En France, ce devoir s’incarne dans la loi relative au devoir de vigilance des sociétés mères et des entreprises donneuses d’ordre (Loi n° 2017-399 du 27 mars 2017). Celle-ci a été adoptée le 21 février 2017 par les députés et validée par le Conseil constitutionnel le 23 mars qui a toutefois censuré les amendes civiles prévues initialement par les députés.

La loi sur le devoir de vigilance a pour objectif de remettre le respect des droits humains au cœur des préoccupations des multinationales. Elle concerne les grandes entreprises : les sociétés françaises qui emploient au moins 5 000 salariés en France et celles de plus de 10 000 salariés dans l’Hexagone ayant leur siège social ailleurs dans le monde. Celles-ci doivent établir et publier un plan de vigilance pour prévenir les risques en matière d’environnement, de droits humains mais aussi de corruption sur leurs propres activités mais aussi celles de leurs filiales, sous-traitants et fournisseurs, en France comme à l’étranger.

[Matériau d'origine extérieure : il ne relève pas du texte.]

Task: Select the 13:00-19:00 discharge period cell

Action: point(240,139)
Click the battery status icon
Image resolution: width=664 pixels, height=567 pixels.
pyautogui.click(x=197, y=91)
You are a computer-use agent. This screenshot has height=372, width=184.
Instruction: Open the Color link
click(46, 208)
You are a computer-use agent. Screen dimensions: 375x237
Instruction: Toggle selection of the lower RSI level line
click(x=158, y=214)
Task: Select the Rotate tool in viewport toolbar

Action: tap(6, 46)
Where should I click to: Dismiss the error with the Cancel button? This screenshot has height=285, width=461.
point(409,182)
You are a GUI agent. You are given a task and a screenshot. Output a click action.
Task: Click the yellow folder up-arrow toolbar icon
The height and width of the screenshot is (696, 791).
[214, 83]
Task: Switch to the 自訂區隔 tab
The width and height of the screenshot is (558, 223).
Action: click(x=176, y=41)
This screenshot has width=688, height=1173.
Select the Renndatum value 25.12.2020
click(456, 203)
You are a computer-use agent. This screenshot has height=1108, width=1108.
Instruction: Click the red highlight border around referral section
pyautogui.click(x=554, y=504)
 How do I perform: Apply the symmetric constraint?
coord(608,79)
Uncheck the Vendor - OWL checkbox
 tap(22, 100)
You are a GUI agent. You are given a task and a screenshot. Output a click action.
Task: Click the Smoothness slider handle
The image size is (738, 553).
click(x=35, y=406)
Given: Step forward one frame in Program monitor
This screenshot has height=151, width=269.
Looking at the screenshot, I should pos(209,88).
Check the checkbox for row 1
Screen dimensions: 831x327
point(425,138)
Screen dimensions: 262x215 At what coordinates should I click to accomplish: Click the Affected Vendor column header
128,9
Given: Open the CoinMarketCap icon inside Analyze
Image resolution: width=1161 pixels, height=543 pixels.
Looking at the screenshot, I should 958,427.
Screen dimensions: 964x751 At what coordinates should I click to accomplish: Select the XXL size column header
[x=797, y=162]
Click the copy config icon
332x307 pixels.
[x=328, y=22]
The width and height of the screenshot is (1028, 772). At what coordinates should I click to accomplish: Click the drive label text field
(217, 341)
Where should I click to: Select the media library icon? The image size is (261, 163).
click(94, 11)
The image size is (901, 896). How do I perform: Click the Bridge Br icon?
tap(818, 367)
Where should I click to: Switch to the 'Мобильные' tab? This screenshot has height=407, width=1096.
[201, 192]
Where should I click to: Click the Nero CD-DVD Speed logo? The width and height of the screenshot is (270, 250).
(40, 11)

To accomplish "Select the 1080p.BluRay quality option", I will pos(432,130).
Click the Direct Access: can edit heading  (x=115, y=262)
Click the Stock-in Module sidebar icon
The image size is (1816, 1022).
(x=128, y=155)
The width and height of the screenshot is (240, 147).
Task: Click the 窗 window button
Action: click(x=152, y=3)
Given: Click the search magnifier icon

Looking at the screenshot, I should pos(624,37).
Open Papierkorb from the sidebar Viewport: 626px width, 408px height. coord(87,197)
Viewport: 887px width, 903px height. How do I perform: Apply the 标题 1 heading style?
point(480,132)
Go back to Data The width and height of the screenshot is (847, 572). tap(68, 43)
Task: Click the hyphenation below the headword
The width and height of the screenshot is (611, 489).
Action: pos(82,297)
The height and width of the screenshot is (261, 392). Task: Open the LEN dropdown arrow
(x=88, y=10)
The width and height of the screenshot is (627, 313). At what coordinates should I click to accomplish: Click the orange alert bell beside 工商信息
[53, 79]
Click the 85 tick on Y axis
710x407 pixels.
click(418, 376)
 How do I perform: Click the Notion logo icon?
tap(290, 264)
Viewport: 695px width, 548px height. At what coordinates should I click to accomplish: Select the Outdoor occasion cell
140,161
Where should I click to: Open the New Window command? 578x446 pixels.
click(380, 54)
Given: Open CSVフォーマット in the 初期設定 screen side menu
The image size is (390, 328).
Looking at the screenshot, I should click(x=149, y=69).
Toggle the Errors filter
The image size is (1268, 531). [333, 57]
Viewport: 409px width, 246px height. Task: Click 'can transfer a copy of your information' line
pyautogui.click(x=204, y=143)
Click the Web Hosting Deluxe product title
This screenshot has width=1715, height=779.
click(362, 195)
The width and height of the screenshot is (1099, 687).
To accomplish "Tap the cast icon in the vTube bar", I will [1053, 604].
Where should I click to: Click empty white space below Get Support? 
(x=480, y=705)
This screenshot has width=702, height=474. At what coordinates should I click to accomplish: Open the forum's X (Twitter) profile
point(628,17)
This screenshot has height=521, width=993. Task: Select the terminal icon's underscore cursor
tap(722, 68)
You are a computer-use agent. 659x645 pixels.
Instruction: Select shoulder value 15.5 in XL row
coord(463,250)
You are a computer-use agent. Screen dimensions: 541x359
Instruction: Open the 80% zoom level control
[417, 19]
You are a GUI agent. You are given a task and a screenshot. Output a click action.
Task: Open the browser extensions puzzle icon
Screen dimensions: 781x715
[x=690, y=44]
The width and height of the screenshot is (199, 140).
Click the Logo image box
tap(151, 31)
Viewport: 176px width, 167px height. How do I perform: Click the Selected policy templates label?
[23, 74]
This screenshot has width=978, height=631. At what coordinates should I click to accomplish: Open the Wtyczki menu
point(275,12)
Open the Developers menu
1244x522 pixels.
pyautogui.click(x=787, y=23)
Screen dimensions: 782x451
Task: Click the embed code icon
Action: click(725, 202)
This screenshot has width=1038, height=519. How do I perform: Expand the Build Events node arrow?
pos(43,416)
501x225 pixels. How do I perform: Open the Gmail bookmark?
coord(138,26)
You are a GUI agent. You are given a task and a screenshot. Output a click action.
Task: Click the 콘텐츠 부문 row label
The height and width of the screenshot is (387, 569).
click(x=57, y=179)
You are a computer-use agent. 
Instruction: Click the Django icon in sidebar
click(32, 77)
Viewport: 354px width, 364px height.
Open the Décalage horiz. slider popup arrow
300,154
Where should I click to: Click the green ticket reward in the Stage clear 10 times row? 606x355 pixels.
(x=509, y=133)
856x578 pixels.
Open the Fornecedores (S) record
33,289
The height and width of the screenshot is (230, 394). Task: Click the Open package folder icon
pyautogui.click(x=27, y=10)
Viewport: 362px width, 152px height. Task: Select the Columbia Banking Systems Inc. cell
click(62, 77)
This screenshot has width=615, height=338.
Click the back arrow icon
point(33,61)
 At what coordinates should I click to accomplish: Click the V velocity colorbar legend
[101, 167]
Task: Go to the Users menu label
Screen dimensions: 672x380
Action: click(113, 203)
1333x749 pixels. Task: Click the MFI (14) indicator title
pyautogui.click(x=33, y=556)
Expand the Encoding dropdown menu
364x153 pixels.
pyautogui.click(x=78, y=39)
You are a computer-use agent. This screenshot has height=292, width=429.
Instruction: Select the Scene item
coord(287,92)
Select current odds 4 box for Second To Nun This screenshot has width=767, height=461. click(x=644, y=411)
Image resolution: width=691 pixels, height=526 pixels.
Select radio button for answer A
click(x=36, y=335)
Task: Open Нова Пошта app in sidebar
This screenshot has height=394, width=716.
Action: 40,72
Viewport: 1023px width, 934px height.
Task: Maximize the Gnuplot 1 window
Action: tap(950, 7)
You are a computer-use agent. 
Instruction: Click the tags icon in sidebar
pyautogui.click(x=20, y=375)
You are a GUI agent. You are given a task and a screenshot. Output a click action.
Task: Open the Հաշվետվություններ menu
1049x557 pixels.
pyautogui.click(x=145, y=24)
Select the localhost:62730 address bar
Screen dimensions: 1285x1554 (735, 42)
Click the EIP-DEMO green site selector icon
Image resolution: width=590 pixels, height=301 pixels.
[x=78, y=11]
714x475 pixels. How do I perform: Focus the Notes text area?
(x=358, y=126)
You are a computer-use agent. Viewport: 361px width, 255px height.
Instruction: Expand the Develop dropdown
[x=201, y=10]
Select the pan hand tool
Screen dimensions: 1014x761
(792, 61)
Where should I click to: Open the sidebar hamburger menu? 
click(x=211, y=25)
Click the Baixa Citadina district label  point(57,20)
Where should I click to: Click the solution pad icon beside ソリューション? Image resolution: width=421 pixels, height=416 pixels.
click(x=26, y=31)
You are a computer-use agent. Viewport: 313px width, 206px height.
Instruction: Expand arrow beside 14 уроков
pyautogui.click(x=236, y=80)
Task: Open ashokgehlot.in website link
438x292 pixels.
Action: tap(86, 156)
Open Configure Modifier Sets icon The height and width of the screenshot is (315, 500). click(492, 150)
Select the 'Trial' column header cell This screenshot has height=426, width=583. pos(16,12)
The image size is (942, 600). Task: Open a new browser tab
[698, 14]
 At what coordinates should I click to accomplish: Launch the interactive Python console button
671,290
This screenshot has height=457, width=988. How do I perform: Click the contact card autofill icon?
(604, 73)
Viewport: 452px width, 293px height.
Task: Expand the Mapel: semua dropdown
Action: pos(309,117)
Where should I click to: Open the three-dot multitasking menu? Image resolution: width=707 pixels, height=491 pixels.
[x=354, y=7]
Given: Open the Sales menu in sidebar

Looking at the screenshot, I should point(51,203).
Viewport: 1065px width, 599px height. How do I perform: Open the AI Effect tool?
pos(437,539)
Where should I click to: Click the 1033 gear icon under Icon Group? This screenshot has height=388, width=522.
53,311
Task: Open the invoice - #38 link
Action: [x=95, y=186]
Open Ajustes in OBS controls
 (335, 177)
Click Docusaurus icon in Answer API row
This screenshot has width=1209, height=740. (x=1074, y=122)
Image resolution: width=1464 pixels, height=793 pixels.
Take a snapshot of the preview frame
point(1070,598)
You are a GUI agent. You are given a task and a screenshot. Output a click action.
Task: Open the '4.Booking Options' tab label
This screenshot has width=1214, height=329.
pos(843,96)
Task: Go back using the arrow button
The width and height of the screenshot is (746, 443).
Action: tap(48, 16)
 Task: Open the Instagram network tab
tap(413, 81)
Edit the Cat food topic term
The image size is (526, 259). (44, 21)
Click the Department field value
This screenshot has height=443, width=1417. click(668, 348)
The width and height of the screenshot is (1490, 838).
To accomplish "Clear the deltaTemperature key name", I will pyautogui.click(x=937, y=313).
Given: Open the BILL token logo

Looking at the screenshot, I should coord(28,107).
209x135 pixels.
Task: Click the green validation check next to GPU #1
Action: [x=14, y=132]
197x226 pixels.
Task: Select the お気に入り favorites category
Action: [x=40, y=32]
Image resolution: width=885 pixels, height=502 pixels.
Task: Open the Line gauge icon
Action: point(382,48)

En cas d’accident les victimes, associations et syndicats, pourront saisir le juge pour faire respecter cette nouvelle obligation. Le juge pourra enjoindre sous astreinte l’entreprise à publier et mettre en œuvre de manière effective un plan de vigilance.

Ce texte a été élaboré en réponse à différents scandales comme la catastrophe d’avril 2013 au Bangladesh où un immeuble – le Rana Plaza – s’est effondré, entrainant la mort de plus de 1 000 salariés ou encore l’affaire du travail forcé sur les chantiers de la Coupe du monde au Qatar. Ces évènements ont provoqué une prise de conscience de l’Europe sur les conditions de travail des sous-traitants des grands groupes industriels européens.

Si cette loi a été bien accueillie par l’opinion publique, elle reste fortement contestée par le patronat qui craint une baisse de compétitivité pour les entreprises.

D’autres pays, notamment en Europe, examinent aujourd’hui la possibilité d’adopter des mesures inspirées de la loi française.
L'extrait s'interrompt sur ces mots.